## About this exercise
Please return, word for word, the line containing "Task: Click the Link your account heading" and each line after it through the end of the data below, and nothing else.

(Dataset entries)
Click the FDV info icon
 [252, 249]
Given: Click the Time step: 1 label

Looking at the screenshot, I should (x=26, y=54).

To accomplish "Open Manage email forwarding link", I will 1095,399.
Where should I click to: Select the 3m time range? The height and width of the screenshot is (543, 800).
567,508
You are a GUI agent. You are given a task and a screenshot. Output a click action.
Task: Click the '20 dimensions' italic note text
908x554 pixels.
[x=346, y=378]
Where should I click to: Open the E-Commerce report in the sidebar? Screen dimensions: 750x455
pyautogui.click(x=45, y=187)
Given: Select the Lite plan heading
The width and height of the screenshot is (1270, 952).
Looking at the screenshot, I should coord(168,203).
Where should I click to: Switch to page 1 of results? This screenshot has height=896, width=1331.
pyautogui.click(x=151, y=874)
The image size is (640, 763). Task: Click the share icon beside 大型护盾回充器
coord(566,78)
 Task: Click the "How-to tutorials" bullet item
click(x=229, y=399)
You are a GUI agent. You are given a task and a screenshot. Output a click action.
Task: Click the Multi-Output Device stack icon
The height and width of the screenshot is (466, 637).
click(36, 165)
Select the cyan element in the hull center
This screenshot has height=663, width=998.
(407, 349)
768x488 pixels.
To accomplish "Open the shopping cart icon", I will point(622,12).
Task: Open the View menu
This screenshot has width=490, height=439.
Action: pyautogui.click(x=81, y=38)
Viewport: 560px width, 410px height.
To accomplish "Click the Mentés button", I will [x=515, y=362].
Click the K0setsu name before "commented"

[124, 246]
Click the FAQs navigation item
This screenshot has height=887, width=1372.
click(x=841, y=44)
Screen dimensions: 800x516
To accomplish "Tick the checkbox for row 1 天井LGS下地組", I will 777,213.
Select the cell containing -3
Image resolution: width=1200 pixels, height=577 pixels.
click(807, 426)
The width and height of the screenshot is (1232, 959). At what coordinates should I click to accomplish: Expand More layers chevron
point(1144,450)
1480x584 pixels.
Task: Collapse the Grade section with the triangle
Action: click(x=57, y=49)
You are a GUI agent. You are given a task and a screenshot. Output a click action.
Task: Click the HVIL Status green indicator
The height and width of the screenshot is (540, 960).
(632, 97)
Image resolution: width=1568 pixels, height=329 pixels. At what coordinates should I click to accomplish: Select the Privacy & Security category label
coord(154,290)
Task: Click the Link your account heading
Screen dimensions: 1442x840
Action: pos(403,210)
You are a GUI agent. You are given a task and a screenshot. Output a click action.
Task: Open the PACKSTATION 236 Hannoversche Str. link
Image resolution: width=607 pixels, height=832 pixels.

## Exercise response
Task: Click the Link your account heading
Screen dimensions: 1442x840
Action: pos(403,210)
You are a GUI agent. You are given a task and a screenshot. Output a click action.
Task: Open the PACKSTATION 236 Hannoversche Str. link
Image resolution: width=607 pixels, height=832 pixels.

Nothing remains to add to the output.